### Text block
=-=-=-=-=
Show HN: Magnetissimo – Self-hosted torrent search engine written in Elixir - sergiotapia
https://github.com/sergiotapia/magnetissimo?utm=hn
======
nikcub
I'll be trying this out, it could work well with Cloud Torrent. I've largely
moved away from Torrents tho and switched to using NZB's and apps that
automatically download tv shows and films[0]

Here is my stack:

1\. NZB downloader - NZBGet - [http://nzbget.net/](http://nzbget.net/)

2\. TV Shows - Sonarr - [https://sonarr.tv/](https://sonarr.tv/)

3\. Films - CouchPotato - [https://couchpota.to/](https://couchpota.to/)

4\. NZB Search - NZBHydra -
[https://github.com/theotherp/nzbhydra](https://github.com/theotherp/nzbhydra)
(I contribute to this project)

5\. Plex - [https://www.plex.tv/](https://www.plex.tv/)

Add Torrent support:

6\. Client - rtorrent -
[https://rakshasa.github.io/rtorrent/](https://rakshasa.github.io/rtorrent/)

7\. Web Interface - ruTorrent (warning: PHP) -
[https://github.com/Novik/ruTorrent](https://github.com/Novik/ruTorrent)
=-=-=-=-=
### Provided material
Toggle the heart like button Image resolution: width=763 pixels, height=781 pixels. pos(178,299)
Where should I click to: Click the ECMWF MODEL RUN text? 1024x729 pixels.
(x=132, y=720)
=-=-=-=-=
From the Magnetissimo thread, print the passage from "1\. NZB downloader" to "CouchPotato - [https://couchpota.to/](https://couchpota.to/)" word for word.

1\. NZB downloader - NZBGet - [http://nzbget.net/](http://nzbget.net/)

2\. TV Shows - Sonarr - [https://sonarr.tv/](https://sonarr.tv/)

3\. Films - CouchPotato - [https://couchpota.to/](https://couchpota.to/)